You can save a lot of money by blocking off windows at night.  You can
cut rigid foam insulation board to fit the openings of windows and slide
the foam into the window opening after dark.  Gift wrap the foam in
heavy aluminum cooking foil to protect the edges, and screw handles to
it to make it more convenient.  The foam won't hold screws, so you will
need wood on both sides of the foam.  

I hope you have an efficient furnace.  If not, I think you can install a
modern flame retention burner with a smaller orifice.  Heat exchangers
work more efficiently at lower temperatures.  The most efficient furnace
is one that runs continuously during the coldest weather.  With the
added insulation, you should be able to downsize your furnace burner
BTUs quite a bit, even if your furnace is new.  If it is older, a new,
smaller burner will gain some furnace efficiency even without installing
a new one.  

If possible, seal all the duct joints before insulating them.  Duct
leaks in unheated spaces are another big source of heat loss.  

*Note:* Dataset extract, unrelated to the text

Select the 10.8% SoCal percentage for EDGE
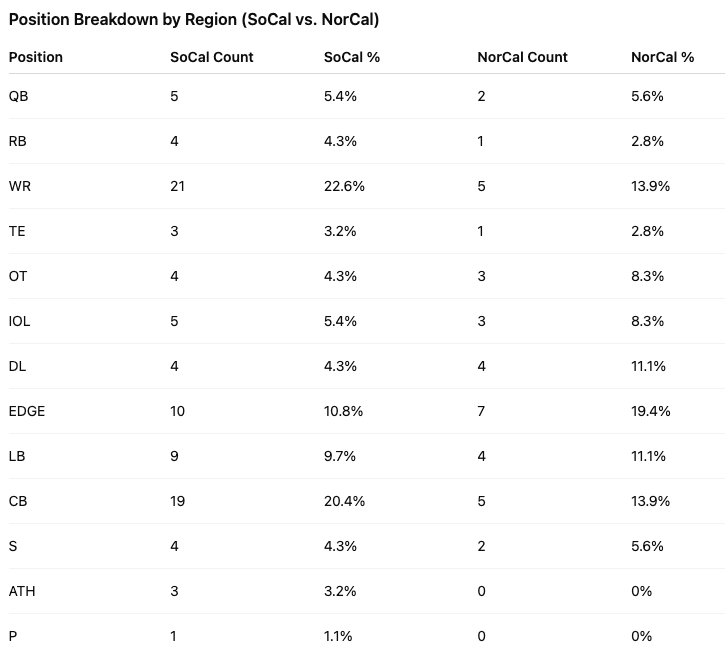345,411
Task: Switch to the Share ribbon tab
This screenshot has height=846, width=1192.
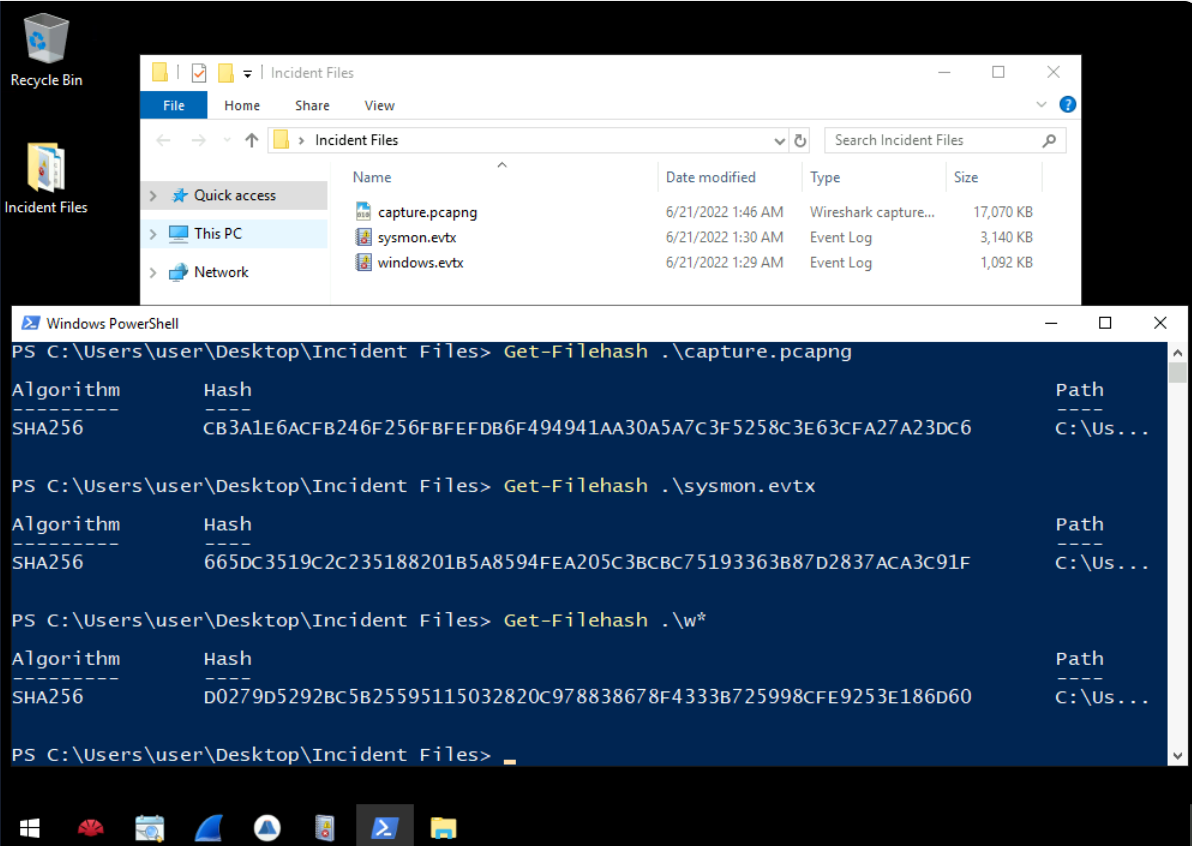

Do you have a target fuel consumption?  It sounds like you normally burn
about 2,000 gallons, which I agree is excessive.  What are you shooting
for?  800 gallons a year?  

Signature

For email, replace firstnamelastinitial
with my first name and last initial.

enigma - 18 Jul 2008 15:52 GMT
> If that quote includes duct, wall and subfloor insulation,
> it's a pretty good quote.  If it's just attic insulation,
[quoted text clipped - 3 lines]
> dams to hold it away from chimneys and recessed light cans.
>  Don't let them block attic vents.

it's for duct, wall & subfloor insulation. no attic. might do
the attic next year, but we're getting a new roof Monday, with
soffits & ridge vent. it currently has no venting at all.

> You can do blow-in insulation yourself.  If you buy the
> insulation from most lumber yards, they will loan you the
> blower to install it.  It takes two people, one to feed the
> hopper on the blower and the other to run the hose.

i would hire someone to insulate the attic. it's really a
scuttle. the house has a low pitch hipped roof, & reaching the
outer edges is a real PITA. it's also really hot up there...

> If they are going to foam the stud spaces, the skill of the
> installer is critical.  It's easy to leave voids when you
[quoted text clipped - 5 lines]
> torn apart foamed walls, and have seen everything from
> really great installations to a waste of time and money.

no studs. it's post & beam. even more fun. there are diagonal
braces & also random crossbraces, besides the beams between
the floors.

> I don't know what your windows are like, but old windows
> are normally horribly inefficient.  They used to think
[quoted text clipped - 3 lines]
> blower door and test the house for air leaks.  You will be
> astonished.

already replaced 32 windows. the front entry leaks like a
sieve, but i'm having that rebuilt (it's architecturally
significant, and it'd actually cost me more to get a custom
door, which wouldn't match the house, to fit the space)

> I hope you have an efficient furnace.  If not, I think you
> can install a modern flame retention burner with a smaller
[quoted text clipped - 5 lines]
> it is older, a new, smaller burner will gain some furnace
> efficiency even without installing a new one.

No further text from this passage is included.